An article this week in The Age advocating that directors own significant amounts of company stock to better align themselves with shareholders immediately set off alarm bells in my head.
Any company in any industry that I have observed that sets up reward remuneration structures (based on commissions, bonuses, lavish end-of-year holidays overseas) risks ending up with employees exhibiting distorted and unethical behaviours. The blame here should be placed squarely at the feet of the employer, as the employees are forced to play the game if they want to progress.
Suncorp (ASX: SUN) last month announced that directors would need to own more than $200,000 of the company stock. Directors are guardians of shareholder interests and consequently have oversight of overall strategy, the use of capital, appointing the chief executive and signing off the financial accounts. Let's hope that Suncorp did not rely upon a new report entitled 'Board Matters' by Macquarie Group (ASX: MQG) owned broking arm Macquarie Equities for its decision. The report concluded that directors holding stock had better returns and returns on equity.
That may be true, but it may be shareholders who really suffer. Consider the 2011 review of financial advice industry practice by the Australian Securities and Investments Commission (ASIC). The entries under the heading of "Conflicts of Interest" are too numerous to relate here. Suffice to say the report identified a number of conflicts of interest around licensee revenue and adviser remuneration. The major banks Westpac (ASX: WBC), Commonwealth Bank (ASX: CBA), ANZ (ASX: ANZ) and NAB (ASX: NAB) are termed licencees.

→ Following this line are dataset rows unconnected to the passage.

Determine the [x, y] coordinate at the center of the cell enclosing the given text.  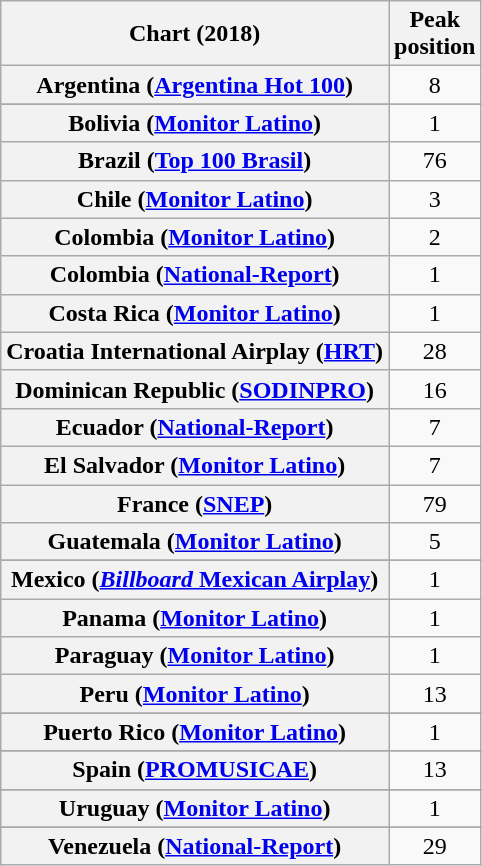
Ecuador (National-Report) [195, 427]
Croatia International Airplay (HRT) [195, 351]
France (SNEP) [195, 503]
El Salvador (Monitor Latino) [195, 465]
Chart (2018) [195, 34]
3 [435, 199]
Venezuela (National-Report) [195, 846]
Puerto Rico (Monitor Latino) [195, 732]
29 [435, 846]
Costa Rica (Monitor Latino) [195, 313]
Chile (Monitor Latino) [195, 199]
Uruguay (Monitor Latino) [195, 808]
Guatemala (Monitor Latino) [195, 542]
76 [435, 161]
79 [435, 503]
5 [435, 542]
Colombia (National-Report) [195, 275]
Peak position [435, 34]
8 [435, 85]
Peru (Monitor Latino) [195, 694]
Bolivia (Monitor Latino) [195, 123]
Argentina (Argentina Hot 100) [195, 85]
Spain (PROMUSICAE) [195, 770]
16 [435, 389]
Mexico (Billboard Mexican Airplay) [195, 580]
28 [435, 351]
Paraguay (Monitor Latino) [195, 656]
2 [435, 237]
Colombia (Monitor Latino) [195, 237]
Brazil (Top 100 Brasil) [195, 161]
Dominican Republic (SODINPRO) [195, 389]
Panama (Monitor Latino) [195, 618]
Return the (X, Y) coordinate for the center point of the cell that contains the specified text.  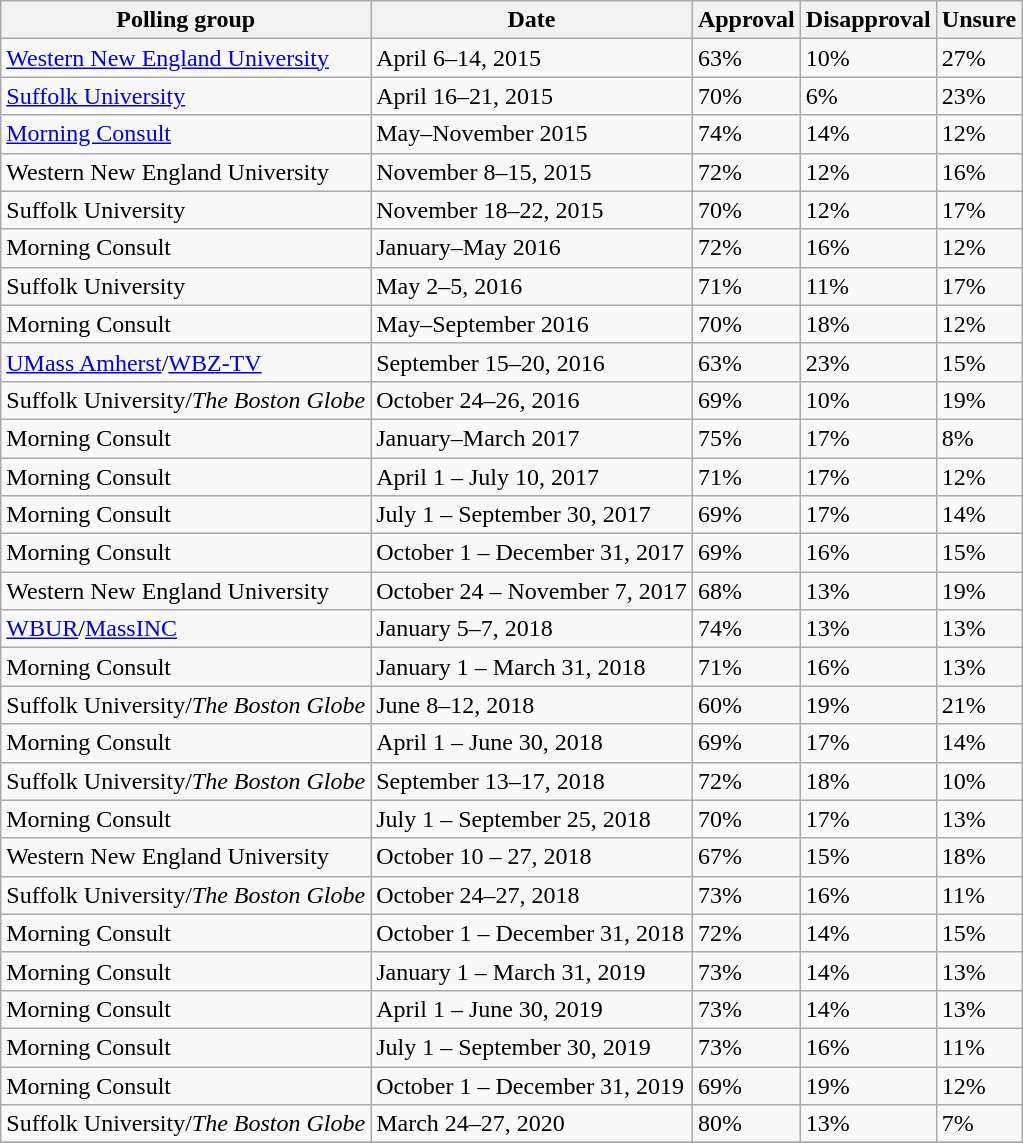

The corporate regulator is now investigating a stock purchase by two David Jones (ASX: DJS) directors just three days before the company told the market its first quarter sales results were better than expected. Skin in the game again may have led to distorted behaviors. The fear is that if all directors have such incentives, they may be focusing on short-term share price returns, even subconsciously, at the expense of long-term strategic thinking.
Foolish takeaway
I would strongly recommend that shareholders vote against what may be a new trend in enforcing directors to own significant parcels of the company stock. Should this be unsuccessful, I would be investing in one my favoured stocks IMF (ASX: IMF) as it much more effective than the corporate regulator in reigning in wayward directors by funding class actions.